Habeas Corpus Suspension Act 1799
- Parliament of Great Britain
- Long title: An act to continue, until the twenty-first day of March one thousand seven hundred and ninety-nine, an act, made in the last session of parliament, intituled, "An act to empower his Majesty to secure and detain such persons as his Majesty shall suspect are conspiring against his person and government."
- Citation: 39 Geo. 3. c. 15
- Territorial extent: Great Britain

Dates
- Royal assent: 9 January 1799
- Commencement: 9 January 1799
- Expired: 21 May 1799
- Repealed: 21 August 1871

Other legislation
- Amends: Habeas Corpus Suspension Act 1798
- Amended by: Habeas Corpus Suspension Act 1800; Habeas Corpus Suspension (No. 2) Act 1800;
- Repealed by: Statute Law Revision Act 1871
- Relates to: Habeas Corpus Suspension Act 1799;

Status: Repealed

Text of statute as originally enacted

= Habeas Corpus Suspension Act 1799 =

Act of the Parliament of Great Britain

The Habeas Corpus Suspension Act 1799 (39 Geo. 3. c. 15) was an act of the Parliament of Great Britain.

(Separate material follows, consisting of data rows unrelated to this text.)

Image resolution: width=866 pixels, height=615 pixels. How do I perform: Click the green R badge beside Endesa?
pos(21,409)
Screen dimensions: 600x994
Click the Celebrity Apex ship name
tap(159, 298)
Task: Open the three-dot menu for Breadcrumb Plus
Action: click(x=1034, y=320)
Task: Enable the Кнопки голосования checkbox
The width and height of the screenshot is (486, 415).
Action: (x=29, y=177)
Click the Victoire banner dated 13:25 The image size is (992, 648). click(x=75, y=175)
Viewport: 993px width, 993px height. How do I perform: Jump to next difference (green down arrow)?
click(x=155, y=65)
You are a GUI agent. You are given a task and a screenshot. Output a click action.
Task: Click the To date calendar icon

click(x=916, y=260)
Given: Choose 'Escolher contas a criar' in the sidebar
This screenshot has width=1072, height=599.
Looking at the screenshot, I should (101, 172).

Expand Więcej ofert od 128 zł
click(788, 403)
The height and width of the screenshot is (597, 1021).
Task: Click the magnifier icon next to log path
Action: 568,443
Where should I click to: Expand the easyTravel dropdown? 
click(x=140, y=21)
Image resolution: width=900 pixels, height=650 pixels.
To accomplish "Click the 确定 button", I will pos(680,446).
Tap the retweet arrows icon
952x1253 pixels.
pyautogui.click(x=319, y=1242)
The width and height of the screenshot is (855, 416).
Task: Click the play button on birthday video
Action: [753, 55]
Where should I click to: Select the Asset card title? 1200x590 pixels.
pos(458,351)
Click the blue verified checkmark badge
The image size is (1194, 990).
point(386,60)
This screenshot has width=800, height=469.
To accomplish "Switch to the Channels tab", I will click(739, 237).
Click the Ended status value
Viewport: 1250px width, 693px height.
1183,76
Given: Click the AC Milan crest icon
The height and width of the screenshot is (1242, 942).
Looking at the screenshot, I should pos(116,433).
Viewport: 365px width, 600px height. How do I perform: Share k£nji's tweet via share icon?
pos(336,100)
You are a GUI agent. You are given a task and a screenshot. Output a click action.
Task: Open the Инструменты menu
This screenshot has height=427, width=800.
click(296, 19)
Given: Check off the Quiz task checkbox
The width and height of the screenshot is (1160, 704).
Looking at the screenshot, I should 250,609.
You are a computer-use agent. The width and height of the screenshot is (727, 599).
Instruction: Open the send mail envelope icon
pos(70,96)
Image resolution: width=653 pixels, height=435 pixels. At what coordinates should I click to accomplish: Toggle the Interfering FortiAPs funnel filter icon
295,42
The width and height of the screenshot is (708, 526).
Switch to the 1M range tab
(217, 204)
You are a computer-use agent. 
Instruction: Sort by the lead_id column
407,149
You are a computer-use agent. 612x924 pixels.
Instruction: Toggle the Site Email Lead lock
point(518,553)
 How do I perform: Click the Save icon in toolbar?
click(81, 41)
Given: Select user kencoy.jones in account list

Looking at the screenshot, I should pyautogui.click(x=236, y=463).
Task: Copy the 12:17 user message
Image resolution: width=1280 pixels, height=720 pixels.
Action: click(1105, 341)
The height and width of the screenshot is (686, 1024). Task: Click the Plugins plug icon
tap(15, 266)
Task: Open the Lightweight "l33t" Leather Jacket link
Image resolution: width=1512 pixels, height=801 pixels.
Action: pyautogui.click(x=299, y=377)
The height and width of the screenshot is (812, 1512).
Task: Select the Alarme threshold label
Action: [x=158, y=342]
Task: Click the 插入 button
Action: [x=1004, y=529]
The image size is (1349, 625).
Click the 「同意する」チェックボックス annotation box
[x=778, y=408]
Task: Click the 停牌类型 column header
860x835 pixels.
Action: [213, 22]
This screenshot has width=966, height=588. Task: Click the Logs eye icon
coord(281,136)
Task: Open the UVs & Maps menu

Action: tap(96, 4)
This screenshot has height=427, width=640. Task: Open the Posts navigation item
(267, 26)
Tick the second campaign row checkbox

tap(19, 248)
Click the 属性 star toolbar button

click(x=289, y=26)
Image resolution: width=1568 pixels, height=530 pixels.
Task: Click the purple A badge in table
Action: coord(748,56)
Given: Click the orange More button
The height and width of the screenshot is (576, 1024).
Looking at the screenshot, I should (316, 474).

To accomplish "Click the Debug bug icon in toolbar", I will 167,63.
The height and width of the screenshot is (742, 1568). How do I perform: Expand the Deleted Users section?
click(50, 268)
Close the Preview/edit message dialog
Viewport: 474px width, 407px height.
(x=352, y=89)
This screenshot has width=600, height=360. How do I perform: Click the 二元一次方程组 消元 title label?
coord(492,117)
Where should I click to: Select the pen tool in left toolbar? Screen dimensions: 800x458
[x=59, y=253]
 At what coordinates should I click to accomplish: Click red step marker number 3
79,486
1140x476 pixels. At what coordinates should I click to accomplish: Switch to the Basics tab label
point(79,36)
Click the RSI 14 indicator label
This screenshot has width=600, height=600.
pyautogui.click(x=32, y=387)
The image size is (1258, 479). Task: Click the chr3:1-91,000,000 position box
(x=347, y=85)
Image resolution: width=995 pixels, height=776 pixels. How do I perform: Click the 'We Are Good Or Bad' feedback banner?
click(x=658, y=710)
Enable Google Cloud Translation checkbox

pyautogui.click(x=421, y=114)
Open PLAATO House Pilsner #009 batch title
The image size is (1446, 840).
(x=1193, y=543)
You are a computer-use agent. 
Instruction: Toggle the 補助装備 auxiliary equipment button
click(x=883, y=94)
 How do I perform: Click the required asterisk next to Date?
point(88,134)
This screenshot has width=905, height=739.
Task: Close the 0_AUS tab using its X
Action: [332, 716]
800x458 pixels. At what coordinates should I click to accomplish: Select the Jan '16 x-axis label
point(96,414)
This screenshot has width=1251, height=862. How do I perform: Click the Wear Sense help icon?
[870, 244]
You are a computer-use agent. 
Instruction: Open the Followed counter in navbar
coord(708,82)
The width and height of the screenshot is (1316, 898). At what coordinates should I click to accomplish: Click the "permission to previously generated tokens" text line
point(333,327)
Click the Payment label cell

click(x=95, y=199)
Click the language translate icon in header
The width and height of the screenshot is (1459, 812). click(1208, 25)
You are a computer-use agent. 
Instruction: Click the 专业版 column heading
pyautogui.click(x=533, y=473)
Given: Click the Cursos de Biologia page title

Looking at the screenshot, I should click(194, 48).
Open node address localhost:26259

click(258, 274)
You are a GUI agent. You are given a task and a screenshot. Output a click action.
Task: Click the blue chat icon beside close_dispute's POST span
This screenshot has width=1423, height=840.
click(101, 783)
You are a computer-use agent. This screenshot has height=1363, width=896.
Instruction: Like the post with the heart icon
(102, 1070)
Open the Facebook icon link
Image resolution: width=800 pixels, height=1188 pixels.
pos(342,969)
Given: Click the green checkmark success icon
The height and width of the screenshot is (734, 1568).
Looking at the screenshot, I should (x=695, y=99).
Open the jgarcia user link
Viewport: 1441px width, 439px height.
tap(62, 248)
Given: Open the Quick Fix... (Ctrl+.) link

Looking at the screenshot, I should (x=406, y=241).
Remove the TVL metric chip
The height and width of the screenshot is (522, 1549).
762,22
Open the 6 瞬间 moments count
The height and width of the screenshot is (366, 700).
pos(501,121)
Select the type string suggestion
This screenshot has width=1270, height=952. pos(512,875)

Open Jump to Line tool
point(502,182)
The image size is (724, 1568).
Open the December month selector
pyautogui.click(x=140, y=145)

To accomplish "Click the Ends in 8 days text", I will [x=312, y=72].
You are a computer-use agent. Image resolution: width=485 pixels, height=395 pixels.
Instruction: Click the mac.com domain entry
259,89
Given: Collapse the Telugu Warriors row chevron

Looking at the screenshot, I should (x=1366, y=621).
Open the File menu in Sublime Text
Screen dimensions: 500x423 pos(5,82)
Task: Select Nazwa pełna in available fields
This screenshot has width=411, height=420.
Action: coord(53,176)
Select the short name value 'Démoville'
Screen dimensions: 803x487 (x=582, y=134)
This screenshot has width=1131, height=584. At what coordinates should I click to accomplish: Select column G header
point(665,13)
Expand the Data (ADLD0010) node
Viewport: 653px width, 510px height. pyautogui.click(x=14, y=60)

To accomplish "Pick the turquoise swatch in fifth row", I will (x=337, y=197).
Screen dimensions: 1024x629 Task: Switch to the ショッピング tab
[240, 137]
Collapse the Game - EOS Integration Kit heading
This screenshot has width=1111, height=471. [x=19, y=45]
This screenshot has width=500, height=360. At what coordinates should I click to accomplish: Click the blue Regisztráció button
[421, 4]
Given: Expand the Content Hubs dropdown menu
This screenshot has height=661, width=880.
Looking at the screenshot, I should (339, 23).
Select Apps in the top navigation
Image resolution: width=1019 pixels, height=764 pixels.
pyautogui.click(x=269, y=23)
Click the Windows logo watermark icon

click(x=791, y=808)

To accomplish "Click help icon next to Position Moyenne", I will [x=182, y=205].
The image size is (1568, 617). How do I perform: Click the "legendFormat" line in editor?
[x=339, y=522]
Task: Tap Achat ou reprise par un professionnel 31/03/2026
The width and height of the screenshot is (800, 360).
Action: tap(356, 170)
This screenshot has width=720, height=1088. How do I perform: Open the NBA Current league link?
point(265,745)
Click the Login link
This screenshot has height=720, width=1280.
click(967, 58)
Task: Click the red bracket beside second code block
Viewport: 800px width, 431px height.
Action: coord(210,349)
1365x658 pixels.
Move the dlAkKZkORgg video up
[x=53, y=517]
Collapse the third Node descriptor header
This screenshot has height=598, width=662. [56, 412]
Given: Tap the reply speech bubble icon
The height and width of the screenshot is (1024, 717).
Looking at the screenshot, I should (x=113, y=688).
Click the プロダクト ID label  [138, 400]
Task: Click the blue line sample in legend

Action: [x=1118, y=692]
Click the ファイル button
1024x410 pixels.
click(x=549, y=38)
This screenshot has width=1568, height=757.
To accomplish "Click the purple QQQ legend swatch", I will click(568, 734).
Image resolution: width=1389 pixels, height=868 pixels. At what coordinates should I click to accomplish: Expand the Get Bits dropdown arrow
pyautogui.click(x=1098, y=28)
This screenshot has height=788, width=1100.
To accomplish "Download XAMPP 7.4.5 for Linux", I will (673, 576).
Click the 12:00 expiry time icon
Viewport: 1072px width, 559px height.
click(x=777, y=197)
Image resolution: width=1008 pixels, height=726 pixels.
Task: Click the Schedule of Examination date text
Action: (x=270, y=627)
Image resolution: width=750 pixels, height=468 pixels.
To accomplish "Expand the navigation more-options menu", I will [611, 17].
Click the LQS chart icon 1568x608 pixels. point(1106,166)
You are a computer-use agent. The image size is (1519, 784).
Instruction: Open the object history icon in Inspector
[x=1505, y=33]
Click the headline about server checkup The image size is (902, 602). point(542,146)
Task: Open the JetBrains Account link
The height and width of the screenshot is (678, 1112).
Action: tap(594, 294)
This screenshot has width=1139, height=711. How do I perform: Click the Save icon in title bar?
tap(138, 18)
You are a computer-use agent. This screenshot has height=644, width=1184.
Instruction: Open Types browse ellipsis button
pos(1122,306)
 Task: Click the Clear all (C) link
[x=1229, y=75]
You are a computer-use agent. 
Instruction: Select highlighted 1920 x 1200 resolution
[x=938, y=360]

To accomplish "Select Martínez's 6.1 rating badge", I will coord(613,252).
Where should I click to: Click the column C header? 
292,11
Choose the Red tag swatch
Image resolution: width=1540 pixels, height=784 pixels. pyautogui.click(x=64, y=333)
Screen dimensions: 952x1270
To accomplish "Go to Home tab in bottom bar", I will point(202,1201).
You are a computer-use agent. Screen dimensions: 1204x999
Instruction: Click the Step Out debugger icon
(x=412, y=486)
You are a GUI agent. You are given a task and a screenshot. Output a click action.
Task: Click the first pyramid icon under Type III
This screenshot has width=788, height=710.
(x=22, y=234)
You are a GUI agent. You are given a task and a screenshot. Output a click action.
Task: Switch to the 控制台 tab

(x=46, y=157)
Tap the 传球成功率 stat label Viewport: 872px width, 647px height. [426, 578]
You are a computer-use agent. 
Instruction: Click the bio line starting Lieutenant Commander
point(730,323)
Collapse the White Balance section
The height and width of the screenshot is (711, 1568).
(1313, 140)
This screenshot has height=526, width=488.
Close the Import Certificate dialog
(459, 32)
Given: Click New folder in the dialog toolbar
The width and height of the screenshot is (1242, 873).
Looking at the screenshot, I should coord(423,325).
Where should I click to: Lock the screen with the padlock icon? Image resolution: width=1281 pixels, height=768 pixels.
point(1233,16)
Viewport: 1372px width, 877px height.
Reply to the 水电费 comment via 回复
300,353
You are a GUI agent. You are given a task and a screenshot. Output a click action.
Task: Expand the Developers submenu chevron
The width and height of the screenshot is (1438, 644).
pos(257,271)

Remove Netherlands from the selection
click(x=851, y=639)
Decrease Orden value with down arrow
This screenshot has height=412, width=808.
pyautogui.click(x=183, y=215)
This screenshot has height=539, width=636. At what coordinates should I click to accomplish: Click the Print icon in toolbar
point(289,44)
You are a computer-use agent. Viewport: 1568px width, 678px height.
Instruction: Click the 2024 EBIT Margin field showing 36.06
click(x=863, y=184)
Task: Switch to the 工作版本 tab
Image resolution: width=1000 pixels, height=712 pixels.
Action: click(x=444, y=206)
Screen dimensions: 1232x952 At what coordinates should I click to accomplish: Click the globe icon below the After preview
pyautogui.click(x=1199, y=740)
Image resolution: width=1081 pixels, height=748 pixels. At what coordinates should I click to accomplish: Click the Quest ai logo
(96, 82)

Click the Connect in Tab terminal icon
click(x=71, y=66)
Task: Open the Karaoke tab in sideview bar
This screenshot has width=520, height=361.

act Act renewed the suspension by the Habeas Corpus Suspension Act 1798 (38 Geo. 3. c. 36) of habeas corpus from 9 January 1799 until 21 May 1799. Habeas corpus was again suspended on 20 May 1799 (39 Geo. 3. c. 44) until 1 March 1800.

This time the act gave new powers to enable the dispersal, among several jails, of prisoners and detainees charged with treason, including Irish prisoners sent to Britain.

== Subsequent developments ==
The whole act was repealed by section 1 of, and the schedule to, the Statute Law Revision Act 1871 (34 & 35 Vict. c. 116), which came into force on 21 August 1871.